Jaffa Aneese A, Jaffa Miran A, Moussa Mayssam, Ahmed Ibrahim A, Karam Mia, Aldeen Kawthar Sharaf, Al Sayegh Rola, El-Achkar Ghewa A, Nasrallah Leila, Yehya Yara, Habib Aida, Ziyadeh Fuad N, Eid Ali H, Kobeissy Firas H, Jaffa Ayad A
Department of Biology, Faculty of Arts and Sciences, American University of Beirut, Beirut, Lebanon.
Epidemiology and Population Health Department, Faculty of Health Sciences, American University of Beirut, Beirut, Lebanon.
Front Pharmacol. 2021 Nov 15;12:743059. doi: 10.3389/fphar.2021.743059. eCollection 2021.

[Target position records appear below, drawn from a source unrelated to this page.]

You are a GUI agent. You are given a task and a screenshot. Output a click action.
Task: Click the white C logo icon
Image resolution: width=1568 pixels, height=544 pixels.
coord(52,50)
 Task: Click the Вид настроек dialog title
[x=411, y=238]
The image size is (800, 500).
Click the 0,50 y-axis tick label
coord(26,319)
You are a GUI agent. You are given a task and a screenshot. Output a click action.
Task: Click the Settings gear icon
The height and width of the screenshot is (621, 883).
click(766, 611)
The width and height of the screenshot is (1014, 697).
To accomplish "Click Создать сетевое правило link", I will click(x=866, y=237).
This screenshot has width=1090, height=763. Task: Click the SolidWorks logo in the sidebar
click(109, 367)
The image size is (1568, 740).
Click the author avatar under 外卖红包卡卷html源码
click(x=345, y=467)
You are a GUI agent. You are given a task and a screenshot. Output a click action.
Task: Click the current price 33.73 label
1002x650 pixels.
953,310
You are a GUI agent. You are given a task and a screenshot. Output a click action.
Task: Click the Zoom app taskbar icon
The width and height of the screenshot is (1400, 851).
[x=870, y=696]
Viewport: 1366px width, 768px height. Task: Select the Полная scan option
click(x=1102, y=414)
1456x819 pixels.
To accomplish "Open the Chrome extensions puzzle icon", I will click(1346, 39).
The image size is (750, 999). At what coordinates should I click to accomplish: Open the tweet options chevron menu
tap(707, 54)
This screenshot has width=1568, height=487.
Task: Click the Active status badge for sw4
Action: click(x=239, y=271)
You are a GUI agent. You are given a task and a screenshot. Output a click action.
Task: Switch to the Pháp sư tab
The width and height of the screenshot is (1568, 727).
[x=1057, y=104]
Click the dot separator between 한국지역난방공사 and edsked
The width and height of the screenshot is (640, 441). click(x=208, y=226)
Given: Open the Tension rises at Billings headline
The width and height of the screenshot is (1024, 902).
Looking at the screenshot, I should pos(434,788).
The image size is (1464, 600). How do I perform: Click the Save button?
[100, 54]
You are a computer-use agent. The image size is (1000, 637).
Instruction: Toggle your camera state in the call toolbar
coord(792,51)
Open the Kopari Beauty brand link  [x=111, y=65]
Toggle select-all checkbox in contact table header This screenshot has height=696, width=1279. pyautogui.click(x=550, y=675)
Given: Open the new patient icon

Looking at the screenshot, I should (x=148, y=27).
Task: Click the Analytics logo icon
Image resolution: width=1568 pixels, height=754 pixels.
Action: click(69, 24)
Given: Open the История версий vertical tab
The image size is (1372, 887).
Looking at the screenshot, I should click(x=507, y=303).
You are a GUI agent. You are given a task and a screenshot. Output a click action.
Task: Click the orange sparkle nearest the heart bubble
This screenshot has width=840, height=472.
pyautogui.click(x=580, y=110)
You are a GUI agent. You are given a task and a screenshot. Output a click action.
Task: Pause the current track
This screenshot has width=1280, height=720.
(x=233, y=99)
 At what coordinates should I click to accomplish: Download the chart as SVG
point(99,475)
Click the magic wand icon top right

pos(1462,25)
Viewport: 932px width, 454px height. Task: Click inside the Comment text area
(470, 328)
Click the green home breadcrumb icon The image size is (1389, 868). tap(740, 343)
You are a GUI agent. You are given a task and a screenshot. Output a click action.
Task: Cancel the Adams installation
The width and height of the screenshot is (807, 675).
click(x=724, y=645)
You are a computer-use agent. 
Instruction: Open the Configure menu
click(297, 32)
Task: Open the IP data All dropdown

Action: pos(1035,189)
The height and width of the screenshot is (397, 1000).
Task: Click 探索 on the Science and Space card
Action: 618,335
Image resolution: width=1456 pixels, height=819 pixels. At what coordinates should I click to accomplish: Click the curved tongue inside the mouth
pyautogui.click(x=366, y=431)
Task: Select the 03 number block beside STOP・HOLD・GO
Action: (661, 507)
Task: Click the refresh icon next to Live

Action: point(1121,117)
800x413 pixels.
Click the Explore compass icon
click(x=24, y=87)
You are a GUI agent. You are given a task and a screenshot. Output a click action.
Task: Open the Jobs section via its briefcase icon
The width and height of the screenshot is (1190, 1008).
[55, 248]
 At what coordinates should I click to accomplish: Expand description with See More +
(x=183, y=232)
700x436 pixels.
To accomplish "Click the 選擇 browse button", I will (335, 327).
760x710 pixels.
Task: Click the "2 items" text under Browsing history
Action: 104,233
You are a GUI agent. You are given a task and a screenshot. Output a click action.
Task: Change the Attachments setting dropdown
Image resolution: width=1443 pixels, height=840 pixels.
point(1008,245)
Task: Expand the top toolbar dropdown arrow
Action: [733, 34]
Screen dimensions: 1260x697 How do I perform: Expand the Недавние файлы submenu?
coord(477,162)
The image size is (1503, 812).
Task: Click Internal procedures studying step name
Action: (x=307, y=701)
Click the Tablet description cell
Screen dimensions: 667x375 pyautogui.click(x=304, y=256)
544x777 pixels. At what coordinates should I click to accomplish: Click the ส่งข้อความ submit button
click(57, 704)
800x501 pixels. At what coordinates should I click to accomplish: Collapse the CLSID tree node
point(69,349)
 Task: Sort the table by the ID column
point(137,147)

Microglia, the resident phagocytes of the central nervous system and one of the key modulators of the innate immune system, have been shown to play a major role in brain insults. Upon activation in response to neuroinflammation, microglia promote the release of inflammatory mediators as well as promote phagocytosis. Plasma prekallikrein (PKall) has been recently implicated as a mediator of neuroinflammation; nevertheless, its role in mediating microglial activation has not been investigated yet. In the current study, we evaluate the mechanisms through which PKall contributes to microglial activation and release of inflammatory cytokines assessing PKall-related receptors and their dynamics. Murine N9-microglial cells were exposed to PKall (2.5 ng/ml), lipopolysaccharide (100 ng/ml), bradykinin (BK, 0.1 μM), and neuronal cell debris (16.5 μg protein/ml). Gene expression of bradykinin 2 receptor (BKR), protease-activated receptor 2 (PAR-2), along with cytokines and fibrotic mediators were studied. Bioinformatic analysis was conducted to correlate altered protein changes with microglial activation. To assess receptor dynamics, HOE-140 (1 μM) and GB-83 (2 μM) were used to antagonize the BKR and PAR-2 receptors, respectively. Also, the role of autophagy in modulating microglial response was evaluated. Data from our work indicate that PKall, LPS, BK, and neuronal cell debris resulted in the activation of microglia and enhanced expression/secretion of inflammatory mediators. Elevated increase in inflammatory mediators was attenuated in the presence of HOE-140 and GB-83, implicating the engagement of these receptors in the activation process coupled with an increase in the expression of BKR and PAR-2. Finally, the inhibition of autophagy significantly enhanced the release of the cytokine IL-6 which were validated via bioinformatics analysis demonstrating the role of PKall in systematic and brain inflammatory processes. Taken together, we demonstrated that PKall can modulate microglial activation via the engagement of PAR-2 and BKR where PKall acts as a neuromodulator of inflammatory processes.
小胶质细胞是中枢神经系统的常驻吞噬细胞,也是先天免疫系统的关键调节因子之一,已被证明在脑损伤中起主要作用。在响应神经炎症而被激活后,小胶质细胞会促进炎症介质的释放并促进吞噬作用。血浆前激肽释放酶(PKall)最近被认为是神经炎症的介质;然而,其在介导小胶质细胞激活中的作用尚未得到研究。在本研究中,我们评估了PKall通过评估PKall相关受体及其动态变化来促进小胶质细胞激活和炎性细胞因子释放的机制。将小鼠N9小胶质细胞暴露于PKall(2.5 ng/ml)、脂多糖(100 ng/ml)、缓激肽(BK,0.1 μM)和神经元细胞碎片(16.5 μg蛋白/ml)。研究了缓激肽2受体(BKR)、蛋白酶激活受体2(PAR-2)以及细胞因子和纤维化介质的基因表达。进行生物信息学分析以将改变的蛋白质变化与小胶质细胞激活相关联。为了评估受体动态变化,分别使用HOE-140(1 μM)和GB-83(2 μM)拮抗BKR和PAR-2受体。此外,还评估了自噬在调节小胶质细胞反应中的作用。我们的工作数据表明,PKall、LPS、BK和神经元细胞碎片导致小胶质细胞激活,并增强了炎症介质的表达/分泌。在存在HOE-140和GB-83的情况下,炎症介质的升高增加有所减弱,这表明这些受体参与了激活过程,同时BKR和PAR-2的表达增加。最后,自噬的抑制显著增强了细胞因子IL-6的释放,这通过生物信息学分析得到验证,证明了PKall在全身和脑部炎症过程中的作用。综上所述,我们证明PKall可以通过PAR-2和BKR的参与来调节小胶质细胞激活,其中PKall作为炎症过程的神经调节剂。